Description of the task => Every entry below should be printed exactly.

Records from a dataset
# # # # # # #
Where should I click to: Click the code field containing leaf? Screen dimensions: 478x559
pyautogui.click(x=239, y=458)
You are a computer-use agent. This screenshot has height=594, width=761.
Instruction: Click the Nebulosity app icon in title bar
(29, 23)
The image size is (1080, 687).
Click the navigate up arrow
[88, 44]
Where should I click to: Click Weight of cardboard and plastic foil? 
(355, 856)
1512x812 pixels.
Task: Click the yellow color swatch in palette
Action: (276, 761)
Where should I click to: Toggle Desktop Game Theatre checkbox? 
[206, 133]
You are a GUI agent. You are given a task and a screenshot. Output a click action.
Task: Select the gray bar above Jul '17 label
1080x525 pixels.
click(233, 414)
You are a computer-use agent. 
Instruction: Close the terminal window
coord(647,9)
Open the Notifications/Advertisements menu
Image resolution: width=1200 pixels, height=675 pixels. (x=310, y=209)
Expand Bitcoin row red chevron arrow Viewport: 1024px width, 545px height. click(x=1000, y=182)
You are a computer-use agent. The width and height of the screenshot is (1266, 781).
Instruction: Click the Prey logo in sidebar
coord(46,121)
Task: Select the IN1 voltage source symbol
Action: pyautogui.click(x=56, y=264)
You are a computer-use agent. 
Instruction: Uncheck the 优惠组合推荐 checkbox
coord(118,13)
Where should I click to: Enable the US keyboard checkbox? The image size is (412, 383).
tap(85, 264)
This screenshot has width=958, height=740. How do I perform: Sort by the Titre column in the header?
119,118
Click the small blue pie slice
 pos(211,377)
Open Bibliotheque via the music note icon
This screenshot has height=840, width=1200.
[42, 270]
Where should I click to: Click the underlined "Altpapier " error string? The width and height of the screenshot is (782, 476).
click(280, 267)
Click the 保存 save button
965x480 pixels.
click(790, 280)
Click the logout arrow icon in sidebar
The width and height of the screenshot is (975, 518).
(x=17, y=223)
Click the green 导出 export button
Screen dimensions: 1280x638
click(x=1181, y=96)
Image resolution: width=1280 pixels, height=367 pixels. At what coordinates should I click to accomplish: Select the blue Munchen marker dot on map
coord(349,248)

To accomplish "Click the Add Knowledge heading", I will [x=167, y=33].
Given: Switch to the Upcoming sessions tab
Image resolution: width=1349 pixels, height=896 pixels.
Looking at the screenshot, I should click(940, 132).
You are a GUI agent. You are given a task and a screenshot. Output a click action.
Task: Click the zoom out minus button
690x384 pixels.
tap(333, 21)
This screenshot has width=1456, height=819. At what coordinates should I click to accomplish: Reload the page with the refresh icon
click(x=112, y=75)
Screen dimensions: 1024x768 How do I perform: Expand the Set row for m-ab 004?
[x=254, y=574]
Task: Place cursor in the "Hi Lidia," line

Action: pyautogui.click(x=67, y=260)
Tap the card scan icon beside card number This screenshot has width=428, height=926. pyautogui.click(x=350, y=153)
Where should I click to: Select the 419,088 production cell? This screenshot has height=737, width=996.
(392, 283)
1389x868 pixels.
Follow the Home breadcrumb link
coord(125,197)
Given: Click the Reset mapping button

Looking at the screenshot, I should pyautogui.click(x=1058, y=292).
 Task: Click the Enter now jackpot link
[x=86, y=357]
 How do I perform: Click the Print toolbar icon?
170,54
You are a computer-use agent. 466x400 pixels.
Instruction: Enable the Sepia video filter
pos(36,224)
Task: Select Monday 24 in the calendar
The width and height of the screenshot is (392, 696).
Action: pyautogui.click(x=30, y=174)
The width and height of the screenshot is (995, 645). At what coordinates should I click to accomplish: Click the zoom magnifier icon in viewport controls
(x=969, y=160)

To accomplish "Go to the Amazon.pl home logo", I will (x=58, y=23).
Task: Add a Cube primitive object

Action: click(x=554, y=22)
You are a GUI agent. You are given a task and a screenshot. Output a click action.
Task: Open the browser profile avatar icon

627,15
# # # # # # #
Response area =>
Where should I click to: Click the code field containing leaf? Screen dimensions: 478x559
pyautogui.click(x=239, y=458)
You are a computer-use agent. This screenshot has height=594, width=761.
Instruction: Click the Nebulosity app icon in title bar
(29, 23)
The image size is (1080, 687).
Click the navigate up arrow
[88, 44]
Where should I click to: Click Weight of cardboard and plastic foil? 
(355, 856)
1512x812 pixels.
Task: Click the yellow color swatch in palette
Action: (276, 761)
Where should I click to: Toggle Desktop Game Theatre checkbox? 
[206, 133]
You are a GUI agent. You are given a task and a screenshot. Output a click action.
Task: Select the gray bar above Jul '17 label
1080x525 pixels.
click(233, 414)
You are a computer-use agent. 
Instruction: Close the terminal window
coord(647,9)
Open the Notifications/Advertisements menu
Image resolution: width=1200 pixels, height=675 pixels. (x=310, y=209)
Expand Bitcoin row red chevron arrow Viewport: 1024px width, 545px height. click(x=1000, y=182)
You are a computer-use agent. The width and height of the screenshot is (1266, 781).
Instruction: Click the Prey logo in sidebar
coord(46,121)
Task: Select the IN1 voltage source symbol
Action: pyautogui.click(x=56, y=264)
You are a computer-use agent. 
Instruction: Uncheck the 优惠组合推荐 checkbox
coord(118,13)
Where should I click to: Enable the US keyboard checkbox? The image size is (412, 383).
tap(85, 264)
This screenshot has width=958, height=740. How do I perform: Sort by the Titre column in the header?
119,118
Click the small blue pie slice
 pos(211,377)
Open Bibliotheque via the music note icon
This screenshot has height=840, width=1200.
[42, 270]
Where should I click to: Click the underlined "Altpapier " error string? The width and height of the screenshot is (782, 476).
click(280, 267)
Click the 保存 save button
965x480 pixels.
click(790, 280)
Click the logout arrow icon in sidebar
The width and height of the screenshot is (975, 518).
(x=17, y=223)
Click the green 导出 export button
Screen dimensions: 1280x638
click(x=1181, y=96)
Image resolution: width=1280 pixels, height=367 pixels. At what coordinates should I click to accomplish: Select the blue Munchen marker dot on map
coord(349,248)

To accomplish "Click the Add Knowledge heading", I will [x=167, y=33].
Given: Switch to the Upcoming sessions tab
Image resolution: width=1349 pixels, height=896 pixels.
Looking at the screenshot, I should click(940, 132).
You are a GUI agent. You are given a task and a screenshot. Output a click action.
Task: Click the zoom out minus button
690x384 pixels.
tap(333, 21)
This screenshot has width=1456, height=819. At what coordinates should I click to accomplish: Reload the page with the refresh icon
click(x=112, y=75)
Screen dimensions: 1024x768 How do I perform: Expand the Set row for m-ab 004?
[x=254, y=574]
Task: Place cursor in the "Hi Lidia," line

Action: pyautogui.click(x=67, y=260)
Tap the card scan icon beside card number This screenshot has width=428, height=926. pyautogui.click(x=350, y=153)
Where should I click to: Select the 419,088 production cell? This screenshot has height=737, width=996.
(392, 283)
1389x868 pixels.
Follow the Home breadcrumb link
coord(125,197)
Given: Click the Reset mapping button

Looking at the screenshot, I should pyautogui.click(x=1058, y=292).
 Task: Click the Enter now jackpot link
[x=86, y=357]
 How do I perform: Click the Print toolbar icon?
170,54
You are a computer-use agent. 466x400 pixels.
Instruction: Enable the Sepia video filter
pos(36,224)
Task: Select Monday 24 in the calendar
The width and height of the screenshot is (392, 696).
Action: pyautogui.click(x=30, y=174)
The width and height of the screenshot is (995, 645). At what coordinates should I click to accomplish: Click the zoom magnifier icon in viewport controls
(x=969, y=160)

To accomplish "Go to the Amazon.pl home logo", I will (x=58, y=23).
Task: Add a Cube primitive object

Action: click(x=554, y=22)
You are a GUI agent. You are given a task and a screenshot. Output a click action.
Task: Open the browser profile avatar icon

627,15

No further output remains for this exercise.